— START EXCERPTED TEXT —

To compile on Windows, use the command nmake -f winmake. This has been
tested only with Microsoft Visual Studio version 6. You may first have to set up
environment variables by executing the batch file VCVARS32.BAT, usually found in
c:\Program Files\Microsoft Visual Studio\VC98\Bin.
To include the FSM and/or phrasal parsing code, change makefile to define
either Use_FSM or Use_Parser.
Source files
The source files are:
analyse.c: Functions for analysis output option.
cmptran.c: Top level of cmptran.
common.c: Functions common to whole of tagger.
dephrase.c: Top level of dephrase.
diction.c: Dictionary processing functions.
dmerge.c: Top level of dmerge.
dtinfo.c: Top level of dtinfo.
exdict.c: Top level of exdict.
fsm.c: Finite state machine package.
io.c: Higher level input/output functions for tagger.
label.c: Main tagging functions.
list.c: Low level linked list processing.
low.c: Low level input/output functions.
mainl.c: Top level of label.
map.c: Tag conversion functions.
outcomp.c: Source of outcomp.
parser.c: Chart parser package.
phrase.c: Common phrase handling code.
readtr.c: Top level of readtr.
rules.c: Top level of rules.
stack.c: Functions for maintaining the stack.
trans.c: Transition array processing functions.
The header files are: analyse.h, common.h, diction.h, fsm.h, label.h, list.h,
low.h, map.h, parser.h, phrase.h, stack.h, and trans.h. The files correspond
roughly to the ".c" files with the same names.
See the source code for detailed documentation. Generally, external data
structures and macros are documented in header files. Functions are given a
brief description in the header files, with more details in the source file.

— END EXCERPTED TEXT —

WHAT THE TASK REQUIRES |
Pick up the tagger source notes after their last sentence and continue them. The listing that comes next has no connection to the tagger source notes.

— START DATA SEGMENT —

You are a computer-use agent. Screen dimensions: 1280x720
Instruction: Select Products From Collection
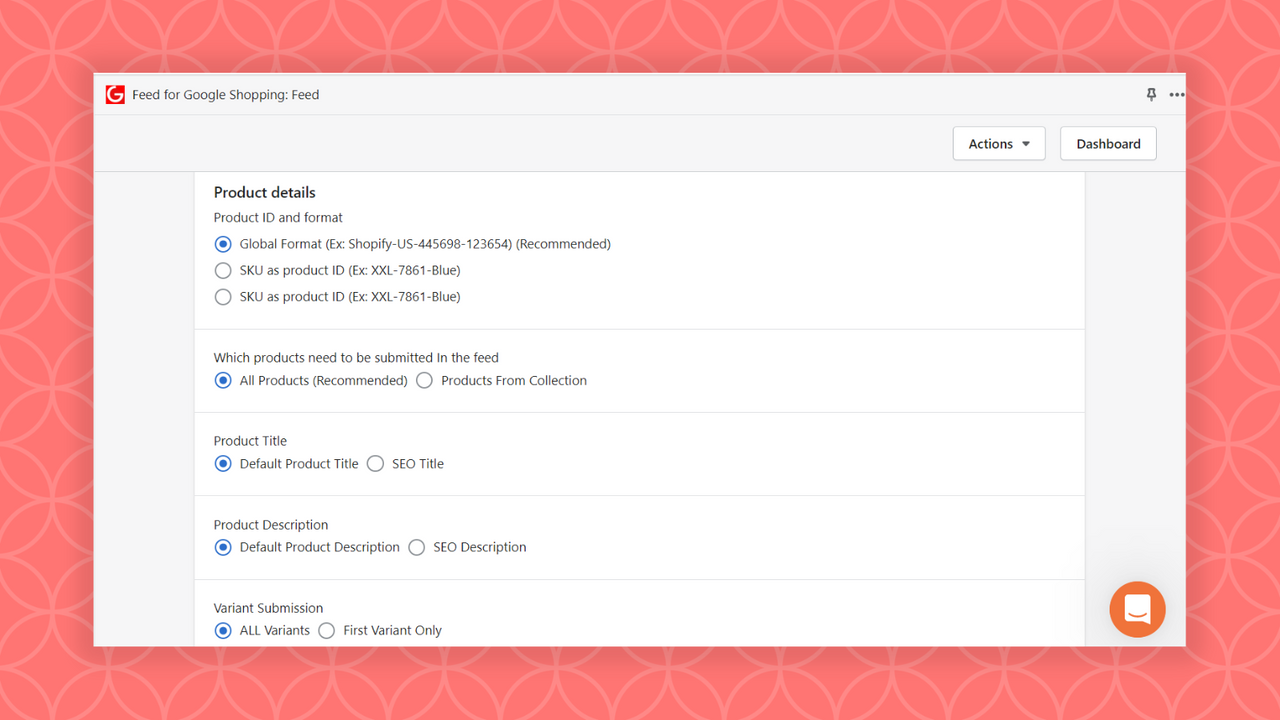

— END DATA SEGMENT —

ANSWER TO THE EXERCISE |
How to change the input and output formats
Input format
The low level input is handled by functions in the files low.c and
io.c. If additional formats for the input corpus are to be added, the
following changes should be made.
- Add an extra code for use with the C option. This is done by adding a
line to common.h of the form:
#define xxx (n)
where xxx is some suitable define name, and n is a power of two not
equal to any of the codes already in use. Whenever the code needs to test
whether the option is set, expressions such as
if (InOpt(xxx))
can be used.
- In low.c, the function corpus_getword must be altered to add
an extra case for the new format. The function takes the following parameters:
FILE *fp: Pointer to the input file.
char *text: Buffer for the text of the word.
int textlen: The length of this buffer.
int max: Size of the following two arrays.
Tag *tag: An array of tags. This and the scores array are needed if the
input corpus is tagged, either because it is training text or because the
correct tag is provided for testing the accuracy of the tagger. The tags
specified in the input should be placed in this array. Where the input corpus
specifies scores for the hypotheses, they should be placed in score,
which should otherwise be initialised to contain 1 in each entry for which
there is a tag.
Score *score: An array of scores.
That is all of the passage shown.